╭─ Filas de datos
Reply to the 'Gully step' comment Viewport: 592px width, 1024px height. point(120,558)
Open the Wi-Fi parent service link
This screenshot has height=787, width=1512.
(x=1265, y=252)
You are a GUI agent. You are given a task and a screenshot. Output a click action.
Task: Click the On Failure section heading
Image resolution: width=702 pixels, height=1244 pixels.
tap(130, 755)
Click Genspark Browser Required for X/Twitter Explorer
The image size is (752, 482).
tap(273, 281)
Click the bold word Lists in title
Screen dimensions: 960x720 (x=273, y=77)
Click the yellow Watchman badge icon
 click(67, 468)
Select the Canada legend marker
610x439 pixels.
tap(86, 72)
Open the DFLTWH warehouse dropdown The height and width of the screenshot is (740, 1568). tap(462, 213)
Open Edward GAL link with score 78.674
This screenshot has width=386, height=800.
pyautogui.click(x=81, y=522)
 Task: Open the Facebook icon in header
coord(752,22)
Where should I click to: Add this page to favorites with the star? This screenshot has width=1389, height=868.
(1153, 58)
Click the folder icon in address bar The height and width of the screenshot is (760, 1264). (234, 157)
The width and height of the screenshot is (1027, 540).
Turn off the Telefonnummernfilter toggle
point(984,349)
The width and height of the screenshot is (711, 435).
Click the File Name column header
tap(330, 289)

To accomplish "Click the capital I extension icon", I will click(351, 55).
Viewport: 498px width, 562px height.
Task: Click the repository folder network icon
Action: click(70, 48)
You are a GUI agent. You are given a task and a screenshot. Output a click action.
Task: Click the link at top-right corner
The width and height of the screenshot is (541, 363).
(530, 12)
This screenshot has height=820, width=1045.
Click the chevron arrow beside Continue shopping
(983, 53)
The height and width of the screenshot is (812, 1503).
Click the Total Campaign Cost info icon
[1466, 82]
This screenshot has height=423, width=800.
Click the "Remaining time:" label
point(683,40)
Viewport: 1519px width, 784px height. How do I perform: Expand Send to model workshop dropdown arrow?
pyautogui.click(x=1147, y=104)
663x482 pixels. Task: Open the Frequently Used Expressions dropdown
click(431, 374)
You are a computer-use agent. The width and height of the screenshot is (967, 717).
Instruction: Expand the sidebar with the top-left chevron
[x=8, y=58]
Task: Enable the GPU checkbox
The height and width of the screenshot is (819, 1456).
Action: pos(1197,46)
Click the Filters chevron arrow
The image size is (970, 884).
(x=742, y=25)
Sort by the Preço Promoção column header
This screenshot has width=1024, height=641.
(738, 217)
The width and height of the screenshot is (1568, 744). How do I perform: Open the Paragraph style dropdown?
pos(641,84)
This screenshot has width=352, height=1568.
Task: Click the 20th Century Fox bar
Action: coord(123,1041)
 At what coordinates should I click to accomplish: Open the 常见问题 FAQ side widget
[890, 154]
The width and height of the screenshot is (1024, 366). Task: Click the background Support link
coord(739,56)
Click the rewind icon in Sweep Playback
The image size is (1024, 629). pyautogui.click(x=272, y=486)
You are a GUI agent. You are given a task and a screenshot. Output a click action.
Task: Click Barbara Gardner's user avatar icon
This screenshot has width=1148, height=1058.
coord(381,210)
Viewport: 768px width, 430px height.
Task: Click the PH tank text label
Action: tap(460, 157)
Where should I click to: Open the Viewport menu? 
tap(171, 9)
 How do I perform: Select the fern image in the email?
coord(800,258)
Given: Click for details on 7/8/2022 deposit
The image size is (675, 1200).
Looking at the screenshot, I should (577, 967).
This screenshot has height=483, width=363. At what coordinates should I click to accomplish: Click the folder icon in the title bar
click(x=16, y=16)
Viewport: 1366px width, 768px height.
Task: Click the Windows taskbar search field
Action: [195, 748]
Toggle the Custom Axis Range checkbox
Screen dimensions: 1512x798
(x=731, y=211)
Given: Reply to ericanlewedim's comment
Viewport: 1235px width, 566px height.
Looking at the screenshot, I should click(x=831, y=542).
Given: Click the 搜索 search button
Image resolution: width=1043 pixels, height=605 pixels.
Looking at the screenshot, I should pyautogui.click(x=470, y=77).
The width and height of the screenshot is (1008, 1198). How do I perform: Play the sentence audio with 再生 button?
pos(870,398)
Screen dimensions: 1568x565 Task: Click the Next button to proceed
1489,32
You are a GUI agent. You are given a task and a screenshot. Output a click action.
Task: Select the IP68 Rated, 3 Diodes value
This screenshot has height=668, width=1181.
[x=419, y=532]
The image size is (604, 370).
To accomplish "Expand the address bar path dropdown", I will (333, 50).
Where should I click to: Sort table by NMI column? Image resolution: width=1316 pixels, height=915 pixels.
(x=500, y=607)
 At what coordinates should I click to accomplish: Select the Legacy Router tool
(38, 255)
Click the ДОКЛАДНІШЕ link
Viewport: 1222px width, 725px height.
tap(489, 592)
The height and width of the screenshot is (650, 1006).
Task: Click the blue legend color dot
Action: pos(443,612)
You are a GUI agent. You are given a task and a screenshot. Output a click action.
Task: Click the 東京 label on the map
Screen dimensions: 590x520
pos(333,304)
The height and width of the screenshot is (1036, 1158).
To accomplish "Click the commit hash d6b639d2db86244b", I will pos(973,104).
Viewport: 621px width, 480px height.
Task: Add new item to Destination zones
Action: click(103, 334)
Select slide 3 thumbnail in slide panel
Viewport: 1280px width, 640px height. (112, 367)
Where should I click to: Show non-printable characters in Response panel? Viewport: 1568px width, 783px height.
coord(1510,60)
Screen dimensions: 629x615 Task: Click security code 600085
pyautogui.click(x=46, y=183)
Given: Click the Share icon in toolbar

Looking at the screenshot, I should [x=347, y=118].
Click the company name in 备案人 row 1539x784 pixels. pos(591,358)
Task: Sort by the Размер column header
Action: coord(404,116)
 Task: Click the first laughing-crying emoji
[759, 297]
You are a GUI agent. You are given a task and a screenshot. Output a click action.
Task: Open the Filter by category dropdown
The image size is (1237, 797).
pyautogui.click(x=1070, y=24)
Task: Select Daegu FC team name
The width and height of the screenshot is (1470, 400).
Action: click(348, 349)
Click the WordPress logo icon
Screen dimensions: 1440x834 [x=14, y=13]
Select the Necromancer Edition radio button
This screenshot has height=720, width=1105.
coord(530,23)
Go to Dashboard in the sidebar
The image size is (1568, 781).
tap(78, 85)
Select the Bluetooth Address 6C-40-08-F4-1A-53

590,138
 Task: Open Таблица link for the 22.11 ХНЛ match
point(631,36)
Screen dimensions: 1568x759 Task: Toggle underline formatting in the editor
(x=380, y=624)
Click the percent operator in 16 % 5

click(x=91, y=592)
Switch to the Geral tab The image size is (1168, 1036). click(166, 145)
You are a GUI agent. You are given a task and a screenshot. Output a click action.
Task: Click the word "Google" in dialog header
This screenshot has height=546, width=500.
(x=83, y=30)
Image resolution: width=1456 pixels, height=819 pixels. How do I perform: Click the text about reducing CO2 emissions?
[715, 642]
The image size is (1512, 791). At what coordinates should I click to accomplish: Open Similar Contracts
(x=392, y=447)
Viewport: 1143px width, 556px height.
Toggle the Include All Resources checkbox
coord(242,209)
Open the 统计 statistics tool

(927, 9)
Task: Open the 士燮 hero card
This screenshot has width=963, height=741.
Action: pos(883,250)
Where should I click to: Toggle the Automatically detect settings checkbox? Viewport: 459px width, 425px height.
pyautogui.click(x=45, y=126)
╰─
Instrucciones y requisitos
Por favor, duplica todos los datos de arriba línea por línea, sin cambiar nada.

Respuesta completa
Reply to the 'Gully step' comment Viewport: 592px width, 1024px height. point(120,558)
Open the Wi-Fi parent service link
This screenshot has height=787, width=1512.
(x=1265, y=252)
You are a GUI agent. You are given a task and a screenshot. Output a click action.
Task: Click the On Failure section heading
Image resolution: width=702 pixels, height=1244 pixels.
tap(130, 755)
Click Genspark Browser Required for X/Twitter Explorer
The image size is (752, 482).
tap(273, 281)
Click the bold word Lists in title
Screen dimensions: 960x720 (x=273, y=77)
Click the yellow Watchman badge icon
 click(67, 468)
Select the Canada legend marker
610x439 pixels.
tap(86, 72)
Open the DFLTWH warehouse dropdown The height and width of the screenshot is (740, 1568). tap(462, 213)
Open Edward GAL link with score 78.674
This screenshot has width=386, height=800.
pyautogui.click(x=81, y=522)
 Task: Open the Facebook icon in header
coord(752,22)
Where should I click to: Add this page to favorites with the star? This screenshot has width=1389, height=868.
(1153, 58)
Click the folder icon in address bar The height and width of the screenshot is (760, 1264). (234, 157)
The width and height of the screenshot is (1027, 540).
Turn off the Telefonnummernfilter toggle
point(984,349)
The width and height of the screenshot is (711, 435).
Click the File Name column header
tap(330, 289)

To accomplish "Click the capital I extension icon", I will click(351, 55).
Viewport: 498px width, 562px height.
Task: Click the repository folder network icon
Action: click(70, 48)
You are a GUI agent. You are given a task and a screenshot. Output a click action.
Task: Click the link at top-right corner
The width and height of the screenshot is (541, 363).
(530, 12)
This screenshot has height=820, width=1045.
Click the chevron arrow beside Continue shopping
(983, 53)
The height and width of the screenshot is (812, 1503).
Click the Total Campaign Cost info icon
[1466, 82]
This screenshot has height=423, width=800.
Click the "Remaining time:" label
point(683,40)
Viewport: 1519px width, 784px height. How do I perform: Expand Send to model workshop dropdown arrow?
pyautogui.click(x=1147, y=104)
663x482 pixels. Task: Open the Frequently Used Expressions dropdown
click(431, 374)
You are a computer-use agent. The width and height of the screenshot is (967, 717).
Instruction: Expand the sidebar with the top-left chevron
[x=8, y=58]
Task: Enable the GPU checkbox
The height and width of the screenshot is (819, 1456).
Action: pos(1197,46)
Click the Filters chevron arrow
The image size is (970, 884).
(x=742, y=25)
Sort by the Preço Promoção column header
This screenshot has width=1024, height=641.
(738, 217)
The width and height of the screenshot is (1568, 744). How do I perform: Open the Paragraph style dropdown?
pos(641,84)
This screenshot has width=352, height=1568.
Task: Click the 20th Century Fox bar
Action: coord(123,1041)
 At what coordinates should I click to accomplish: Open the 常见问题 FAQ side widget
[890, 154]
The width and height of the screenshot is (1024, 366). Task: Click the background Support link
coord(739,56)
Click the rewind icon in Sweep Playback
The image size is (1024, 629). pyautogui.click(x=272, y=486)
You are a GUI agent. You are given a task and a screenshot. Output a click action.
Task: Click Barbara Gardner's user avatar icon
This screenshot has width=1148, height=1058.
coord(381,210)
Viewport: 768px width, 430px height.
Task: Click the PH tank text label
Action: tap(460, 157)
Where should I click to: Open the Viewport menu? 
tap(171, 9)
 How do I perform: Select the fern image in the email?
coord(800,258)
Given: Click for details on 7/8/2022 deposit
The image size is (675, 1200).
Looking at the screenshot, I should (577, 967).
This screenshot has height=483, width=363. At what coordinates should I click to accomplish: Click the folder icon in the title bar
click(x=16, y=16)
Viewport: 1366px width, 768px height.
Task: Click the Windows taskbar search field
Action: [195, 748]
Toggle the Custom Axis Range checkbox
Screen dimensions: 1512x798
(x=731, y=211)
Given: Reply to ericanlewedim's comment
Viewport: 1235px width, 566px height.
Looking at the screenshot, I should click(x=831, y=542).
Given: Click the 搜索 search button
Image resolution: width=1043 pixels, height=605 pixels.
Looking at the screenshot, I should pyautogui.click(x=470, y=77).
The width and height of the screenshot is (1008, 1198). How do I perform: Play the sentence audio with 再生 button?
pos(870,398)
Screen dimensions: 1568x565 Task: Click the Next button to proceed
1489,32
You are a GUI agent. You are given a task and a screenshot. Output a click action.
Task: Select the IP68 Rated, 3 Diodes value
This screenshot has height=668, width=1181.
[x=419, y=532]
The image size is (604, 370).
To accomplish "Expand the address bar path dropdown", I will (333, 50).
Where should I click to: Sort table by NMI column? Image resolution: width=1316 pixels, height=915 pixels.
(x=500, y=607)
 At what coordinates should I click to accomplish: Select the Legacy Router tool
(38, 255)
Click the ДОКЛАДНІШЕ link
Viewport: 1222px width, 725px height.
tap(489, 592)
The height and width of the screenshot is (650, 1006).
Task: Click the blue legend color dot
Action: pos(443,612)
You are a GUI agent. You are given a task and a screenshot. Output a click action.
Task: Click the 東京 label on the map
Screen dimensions: 590x520
pos(333,304)
The height and width of the screenshot is (1036, 1158).
To accomplish "Click the commit hash d6b639d2db86244b", I will pos(973,104).
Viewport: 621px width, 480px height.
Task: Add new item to Destination zones
Action: click(103, 334)
Select slide 3 thumbnail in slide panel
Viewport: 1280px width, 640px height. (112, 367)
Where should I click to: Show non-printable characters in Response panel? Viewport: 1568px width, 783px height.
coord(1510,60)
Screen dimensions: 629x615 Task: Click security code 600085
pyautogui.click(x=46, y=183)
Given: Click the Share icon in toolbar

Looking at the screenshot, I should [x=347, y=118].
Click the company name in 备案人 row 1539x784 pixels. pos(591,358)
Task: Sort by the Размер column header
Action: coord(404,116)
 Task: Click the first laughing-crying emoji
[759, 297]
You are a GUI agent. You are given a task and a screenshot. Output a click action.
Task: Open the Filter by category dropdown
The image size is (1237, 797).
pyautogui.click(x=1070, y=24)
Task: Select Daegu FC team name
The width and height of the screenshot is (1470, 400).
Action: click(348, 349)
Click the WordPress logo icon
Screen dimensions: 1440x834 [x=14, y=13]
Select the Necromancer Edition radio button
This screenshot has height=720, width=1105.
coord(530,23)
Go to Dashboard in the sidebar
The image size is (1568, 781).
tap(78, 85)
Select the Bluetooth Address 6C-40-08-F4-1A-53

590,138
 Task: Open Таблица link for the 22.11 ХНЛ match
point(631,36)
Screen dimensions: 1568x759 Task: Toggle underline formatting in the editor
(x=380, y=624)
Click the percent operator in 16 % 5

click(x=91, y=592)
Switch to the Geral tab The image size is (1168, 1036). click(166, 145)
You are a GUI agent. You are given a task and a screenshot. Output a click action.
Task: Click the word "Google" in dialog header
This screenshot has height=546, width=500.
(x=83, y=30)
Image resolution: width=1456 pixels, height=819 pixels. How do I perform: Click the text about reducing CO2 emissions?
[715, 642]
The image size is (1512, 791). At what coordinates should I click to accomplish: Open Similar Contracts
(x=392, y=447)
Viewport: 1143px width, 556px height.
Toggle the Include All Resources checkbox
coord(242,209)
Open the 统计 statistics tool

(927, 9)
Task: Open the 士燮 hero card
This screenshot has width=963, height=741.
Action: pos(883,250)
Where should I click to: Toggle the Automatically detect settings checkbox? Viewport: 459px width, 425px height.
pyautogui.click(x=45, y=126)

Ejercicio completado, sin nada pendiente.